## Start DATA LINES

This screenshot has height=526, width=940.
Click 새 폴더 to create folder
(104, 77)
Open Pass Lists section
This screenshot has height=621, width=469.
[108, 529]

## End DATA LINES

WHAT IS EXPECTED. Please lay out every line of the material above as a JSON list of strings, one string per line, with blank lines left out.

RESULT OF THE EXERCISE.
[
  "This screenshot has height=526, width=940.",
  "Click 새 폴더 to create folder",
  "(104, 77)",
  "Open Pass Lists section",
  "This screenshot has height=621, width=469.",
  "[108, 529]"
]